A little junctional making me less functional

I’ve had premature ventricular contractions (PVC) since at least my mid-20s. That’s when I passed out while cycling and was wired up for a few days. I can feel my heart do its skippity-flips. It feels like someone rolling their knuckles on the inside of my rib cage. It doesn’t hurt; it just feels weird.
Fast (or slow) forward to the Apple Watch days, and here I am with my own ECGs to play with when the heart gets jiggy wid it. I’ve never had an issue exercising. In fact, I feel that these happen only while I’m resting. In the COVID-19 days, I’m doing a lot of resting. A. Lot. And now I’m feeling something different from my heart.
While trying to learn, apply, create, and rest, I have noticed that the rest part is getting more time than usual. I’m napping more but also struggling to fall asleep. I’ve also been short of breath here and there. No, it’s not COVID-19. Or, rather, it’s not the same kind of shortness of breath. With respiratory ailments, I would never catch my breath. This is just the occasional gasps or huffs. Maybe once or twice a day, and always while feeling weird in the chest cavity. I take an ECG reading on the Apple Watch and send it to the doctor who suspects junctional arrhythmia. I consult The Googles and much is explained. Ah ha! Dyspnea (shortness of breath — check!) and dysphagia (difficulty swallowing — check! This explains a lot). I’m cool with the shortness of breath. It hasn’t stopped me walking or running. It’s occasional. However, the difficulty swallowing. A couple of times I freaked out not knowing why I couldn’t swallow just the spit in my mouth (gross, but you know, the usual thing we do). I tried to force myself to and nearly lost control of my car. It happened again the other night. I could swallow water but not just the mouth-cleaning swallow. Again, gross, but now I know.

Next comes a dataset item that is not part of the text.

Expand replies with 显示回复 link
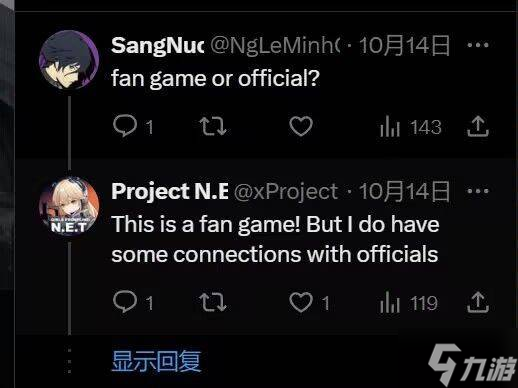This screenshot has width=518, height=388. pyautogui.click(x=156, y=361)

Those are just the odd symptoms, the ones that were scaring me. I CAN’T BREATHE! I CAN’T SWALLOW! NO ONE WILL GET MY ROTTING CORPSE! I’m good now. But I can also let go of not doing more to find a job. I’m wiped out. Whatever is causing my heart to go a little nutty is wiping me out. It’s wiping us all out. We are all in a pot of stress and need to not be super people. Nap. Nap without guilt. Wake up refreshed. So what if the naps are longer and more frequent. If you wake up feeling better, why feel bad?
And on that note, I’m signing off for my nap. I’ve had a creative morning that included a long walk with the dogs. My heart, like Frankie, says “Relax!”.